Wanneer de Databricks CLI de vereiste instellingen vindt die nodig zijn, stopt het zoeken op andere locaties. Voorbeeld:

  • De Databricks CLI heeft de waarde van een persoonlijk toegangstoken van Azure Databricks nodig. Er wordt een DATABRICKS_TOKEN omgevingsvariabele ingesteld en het .databrickscfg bestand bevat ook meerdere persoonlijke toegangstokens. In dit voorbeeld gebruikt de Databricks CLI de waarde van de DATABRICKS_TOKEN omgevingsvariabele en wordt het .databrickscfg bestand niet doorzocht.

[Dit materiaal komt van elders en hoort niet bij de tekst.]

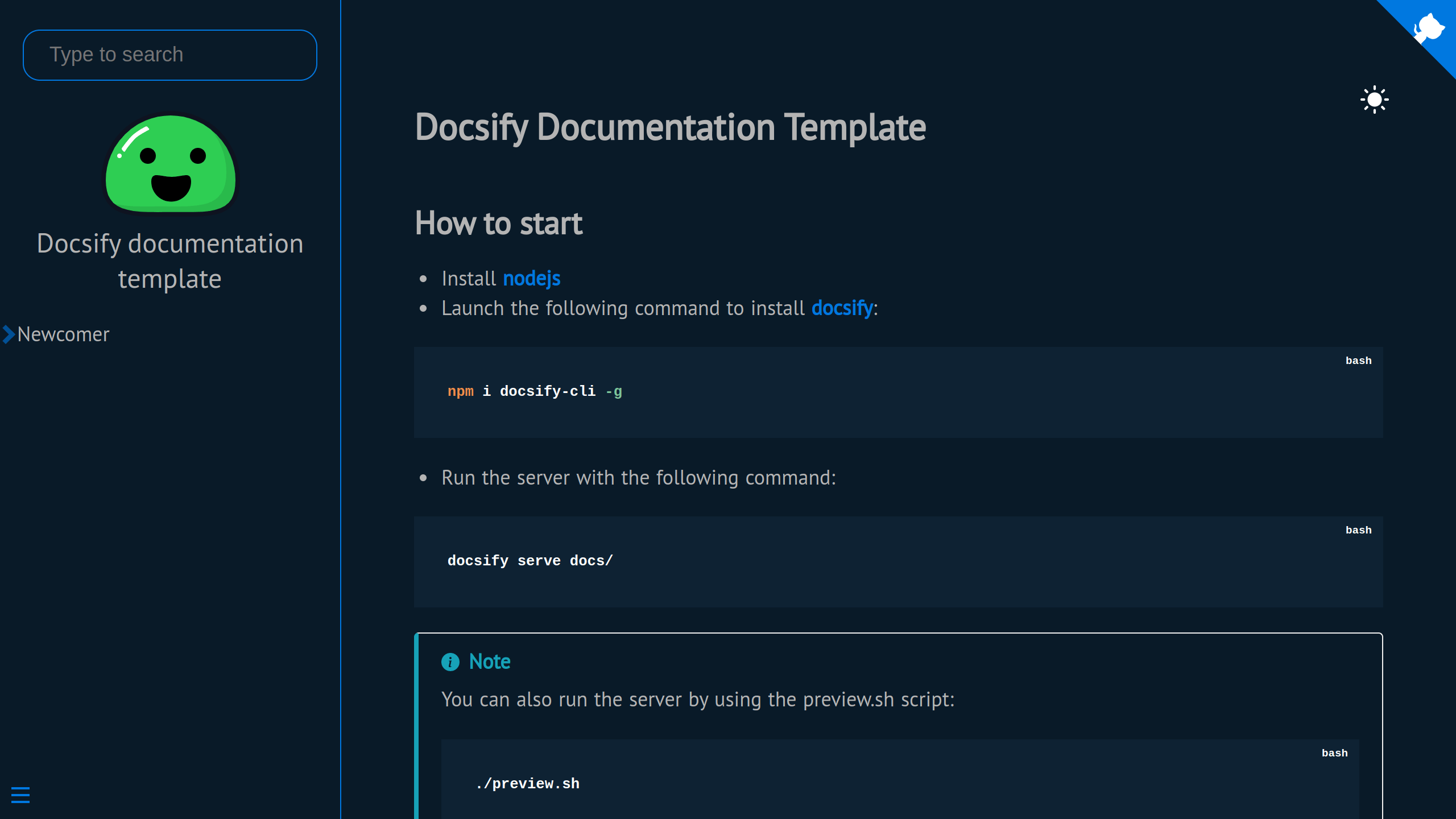Select Newcomer in the sidebar menu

  • De databricks bundle deploy -e development opdracht heeft de waarde van een persoonlijk toegangstoken van Azure Databricks nodig. Een DATABRICKS_TOKEN omgevingsvariabele is niet ingesteld en het .databrickscfg bestand bevat meerdere persoonlijke toegangstokens. Het bestand met bundelinstellingen van het project bevat een development omgevingsdeclaratie die verwijst naar het profile veld een configuratieprofiel met de naam DEV. In dit voorbeeld zoekt de Databricks CLI het .databrickscfg bestand naar een profiel met de naam DEV en gebruikt de waarde van het veld van dat profiel token .

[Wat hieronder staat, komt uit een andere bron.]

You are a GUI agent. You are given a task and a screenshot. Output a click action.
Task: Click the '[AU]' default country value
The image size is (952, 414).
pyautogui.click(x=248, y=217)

  • De databricks bundle run -e development hello-job opdracht heeft de waarde van een persoonlijk toegangstoken van Azure Databricks nodig. Een DATABRICKS_TOKEN omgevingsvariabele is niet ingesteld en het .databrickscfg bestand bevat meerdere persoonlijke toegangstokens. Het bestand met bundelinstellingen van het project bevat een development omgevingsdeclaratie die verwijst naar het host veld een specifieke URL van de Azure Databricks-werkruimte. In dit voorbeeld zoekt de Databricks CLI in de configuratieprofielen in het .databrickscfg bestand naar een profiel dat een host veld met een overeenkomende werkruimte-URL bevat. De Databricks CLI zoekt een overeenkomend host veld en gebruikt vervolgens de veldwaarde van token dat profiel.